We expect contributors to abide by our underlying Code of Conduct. All discussions about this project must be respectful and harassment-free.
Remember that communication is the lifeblood of any Open Source project. We are all working on this together, and we are all benefiting from this software.
It's very easy to misunderstand one another in asynchronous, text-based conversations. When in doubt, assume everyone has the best intentions.
If you feel anyone has violated our Code of Conduct, you should anonymously contact the team with our abuse report form.
PRs without an associated issue may still be merged, but the core team will focus on changes that solve existing issues. We strongly encourage creating an issue before working on a PR!
When in doubt, ask a core team member by mentioning us on the issue.
Documentation is almost always a great place to start contributing to a new project. Forem is an Open Source, community-driven project. Therefore, providing and maintaining quality documentation is one of our most important jobs. You can find more information in our docs guide!
Refactoring, which involves improving the code without modifying behavior, is a great place to help out! Generally speaking, you can rely on existing tests to ensure that your refactor doesn't introduce any unexpected behavior. If an area isn't well tested, you might be asked to include a regression test with your refactoring PR. Refactors can touch many files, so we encourage breaking big changes into small PRs.
Fixing bugs is a super fast way to improve the experience for our users! When you're fixing bugs, we appreciate communication in a GitHub issue. If an issue exists, please claim that issue and link it in your PR, otherwise creating an issue is the best first step! Be sure to surround bug fixes with ample tests; bugs are magnets for other bugs. Write tests around bugs!
Building features requires a lot of communication, but we'd love to have your help with this too! Features tend to be subjective and might spur some debate. Be sure to create an issue for new features before getting started! If your feature involves design changes, including design mockups can be very helpful. As always, when in doubt, ask!

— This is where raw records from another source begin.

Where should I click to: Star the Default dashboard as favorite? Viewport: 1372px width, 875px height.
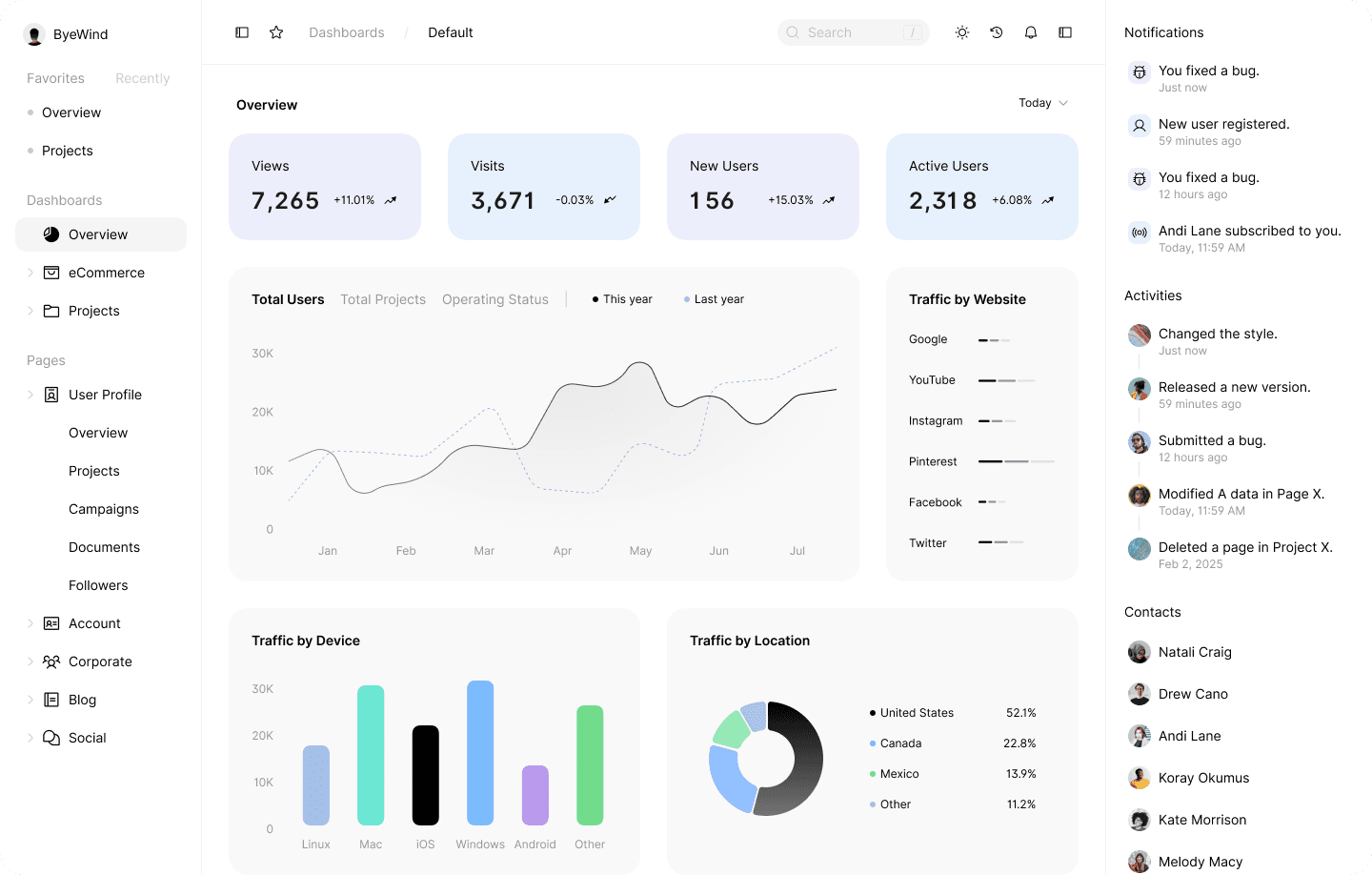click(x=276, y=31)
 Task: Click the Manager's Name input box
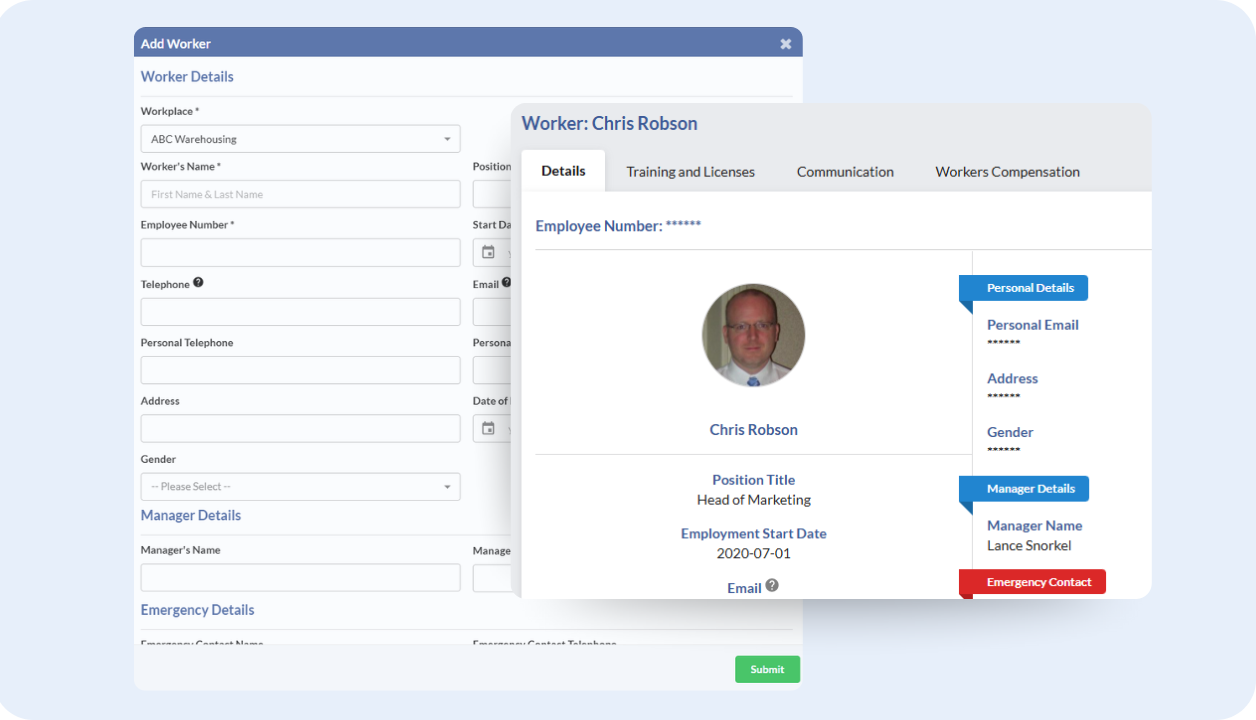(300, 578)
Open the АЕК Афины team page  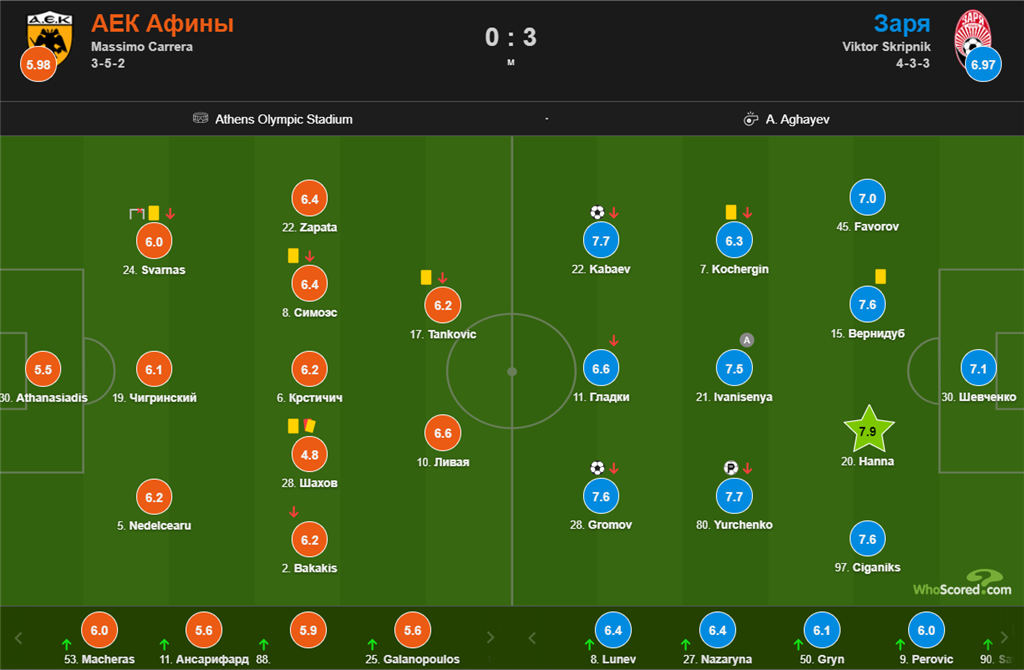162,24
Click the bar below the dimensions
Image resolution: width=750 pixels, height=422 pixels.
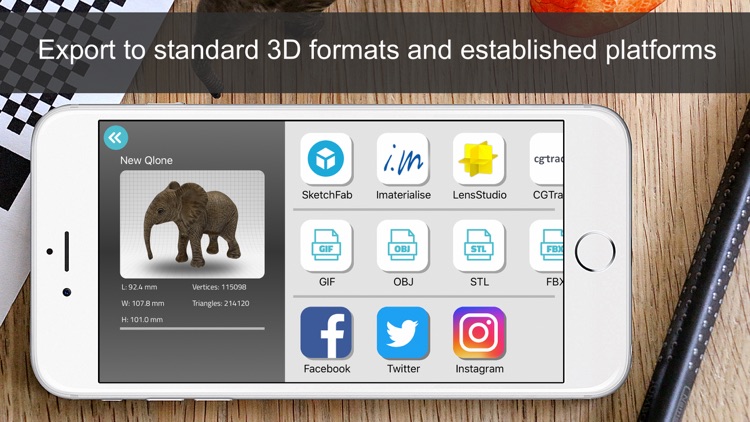point(192,328)
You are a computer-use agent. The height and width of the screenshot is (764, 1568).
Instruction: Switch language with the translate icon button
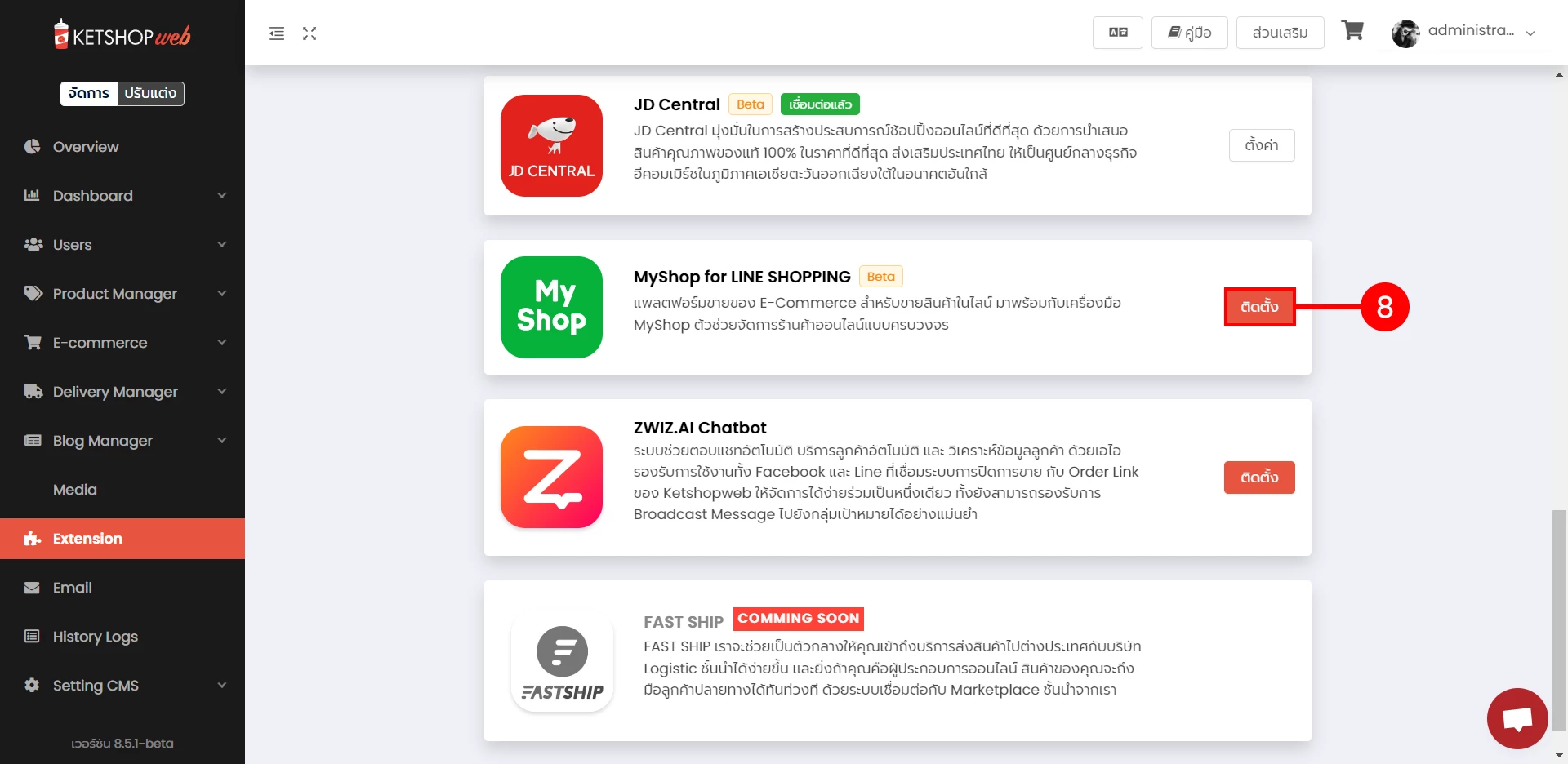(x=1118, y=33)
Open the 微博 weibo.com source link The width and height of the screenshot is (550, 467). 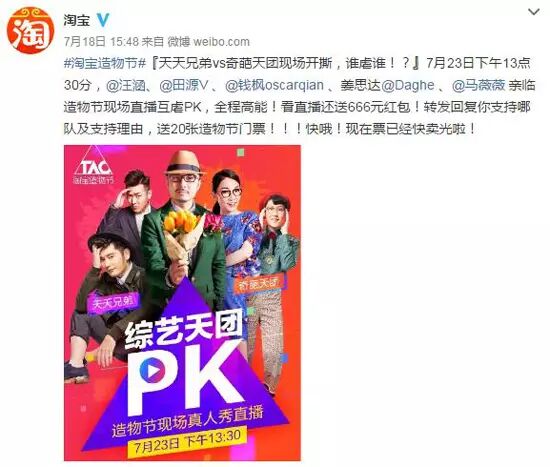(208, 42)
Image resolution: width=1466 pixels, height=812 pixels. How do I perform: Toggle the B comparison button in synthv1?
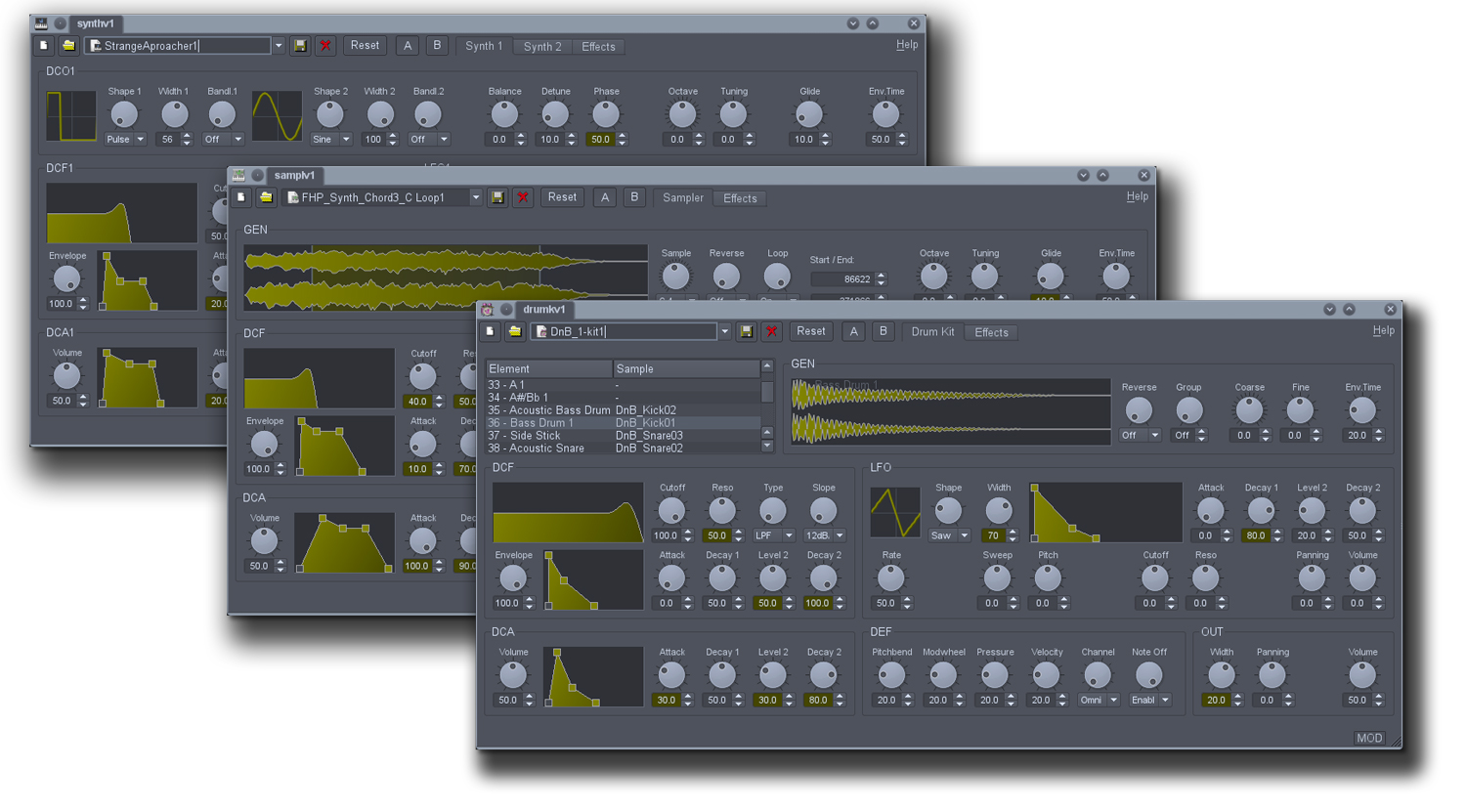click(437, 46)
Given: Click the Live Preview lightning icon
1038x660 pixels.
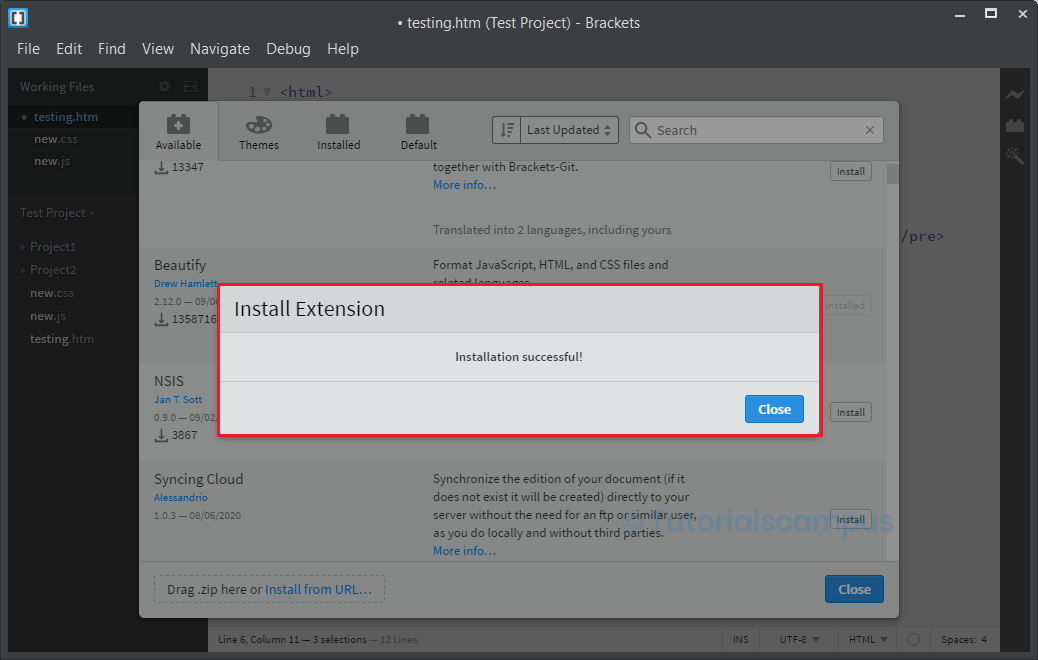Looking at the screenshot, I should 1015,95.
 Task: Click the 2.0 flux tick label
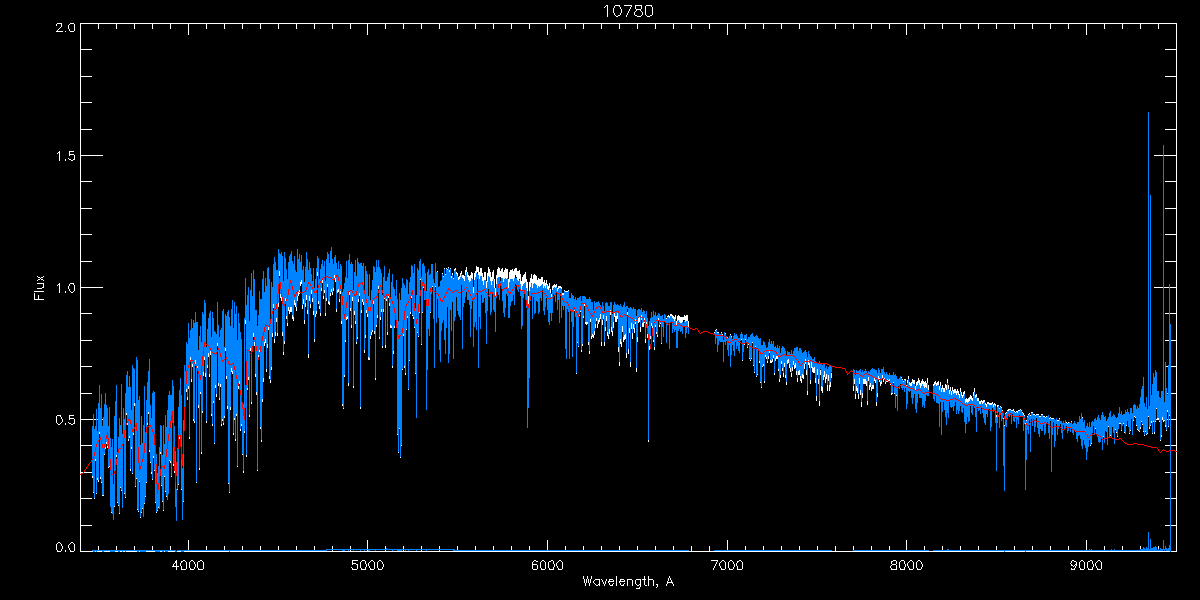[x=65, y=28]
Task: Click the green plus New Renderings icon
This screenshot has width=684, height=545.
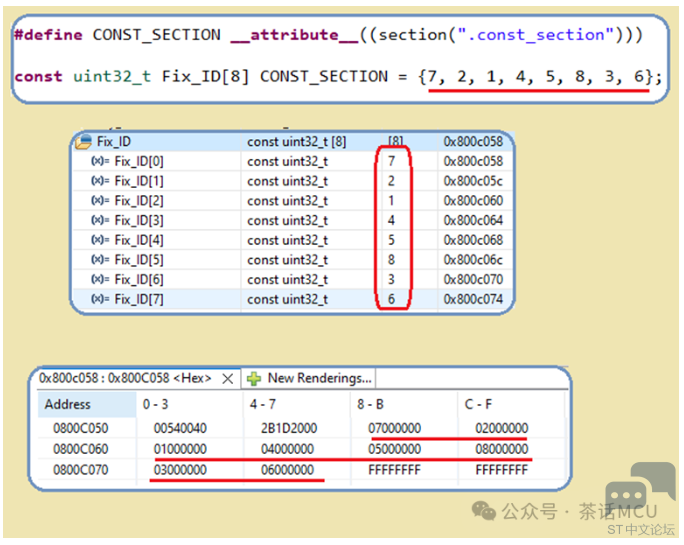Action: pos(254,379)
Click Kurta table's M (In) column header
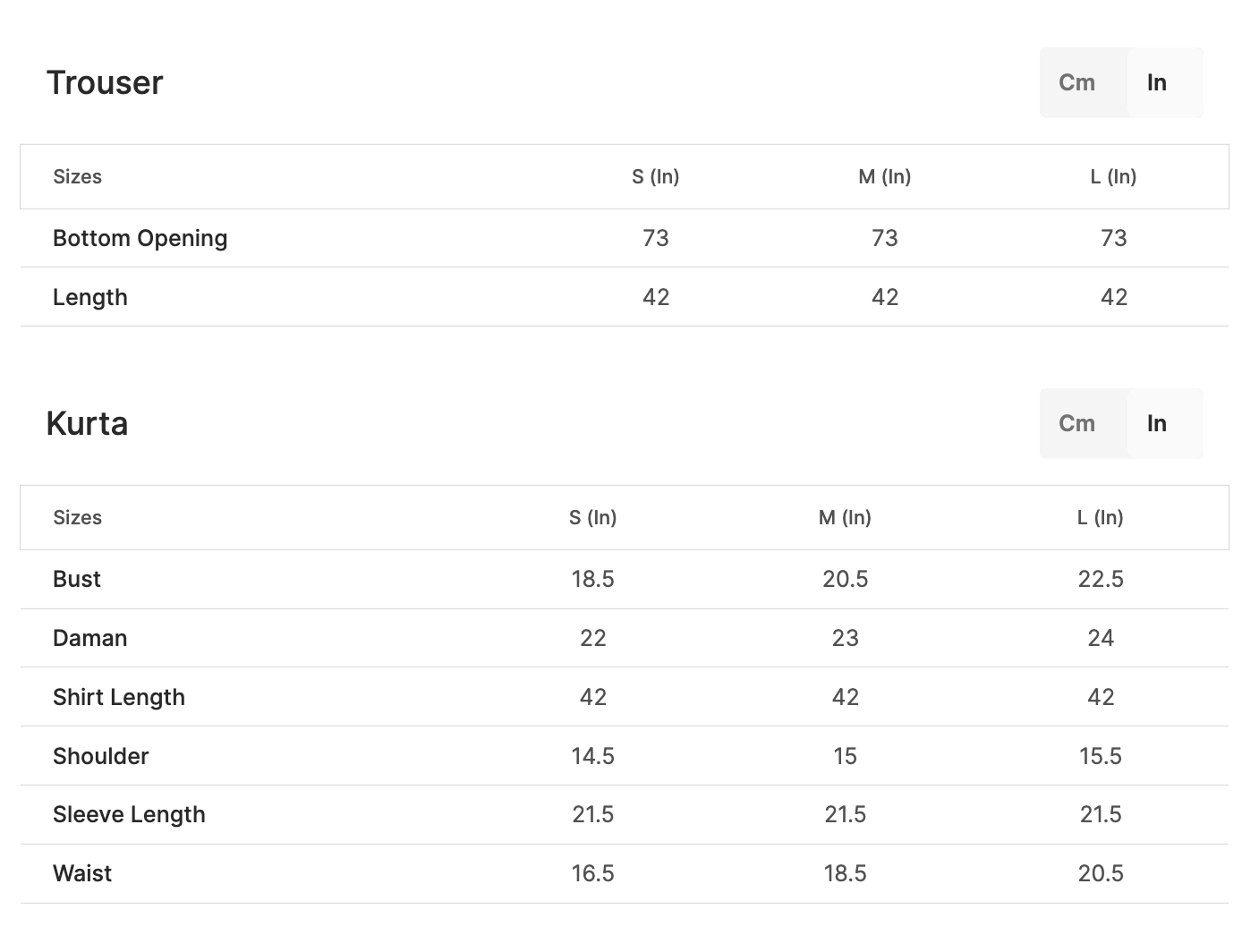The image size is (1242, 952). 845,517
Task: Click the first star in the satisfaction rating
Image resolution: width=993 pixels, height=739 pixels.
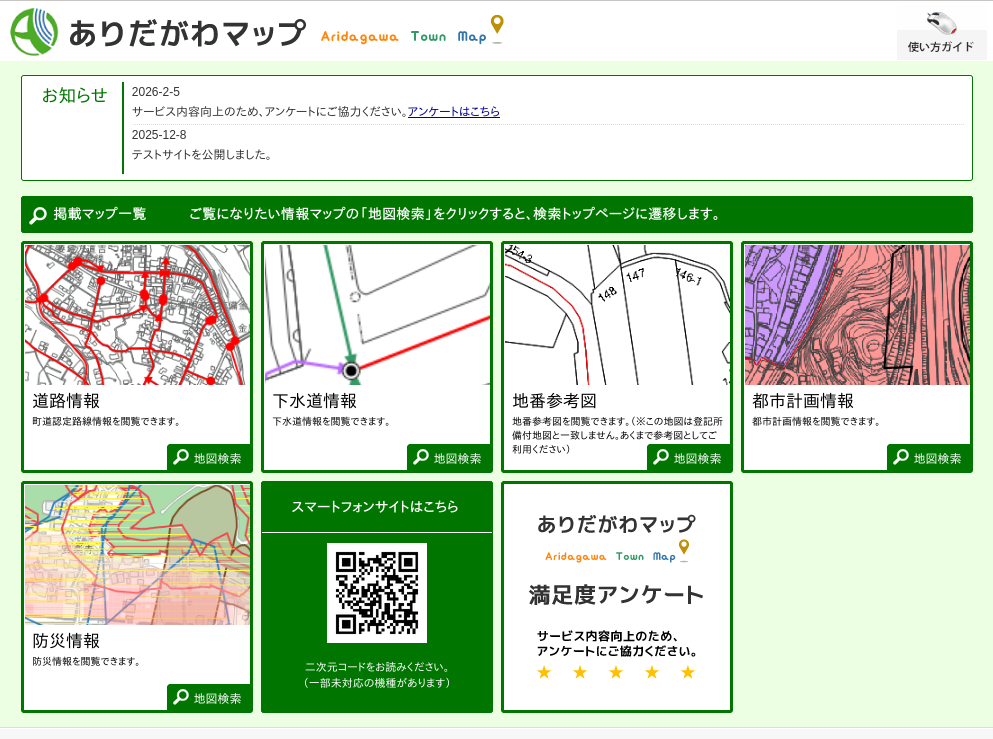Action: (543, 673)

git checkout -b USERNAME/some-new-feature-1234
git commit -m 'Add some feature'
git push -u origin USERNAME/some-new-feature-1234
Nobody's perfect. Something doesn't work? Something could be better? Check to see if the issue already exists, and if it does, leave a comment to get our attention! If the issue doesn't already exist, feel free to create a new one. A core team member will triage incoming issues.
Please note: core team members may update the title of an issue to reflect the discussion.
Some areas of the project could use updated tests, and new features should always include test coverage. Please give our testing guide a read!
We use Code Climate to find code smells. If a pull request contains code smells, we might recommend a refactor before merging. We like readable code, and encourage DRY when it's reasonable!
More importantly, we avoid wrong abstractions. Code quality tools are not perfect, so don't obsess over your Code Climate score.
Inclusion and respect are core tenets of our Code of Conduct. We expect thoughtful language all the way down to the code. Some technical metaphors are alienating or triggering. We ask that contributors go the extra mile to submit code which is inclusive in nature.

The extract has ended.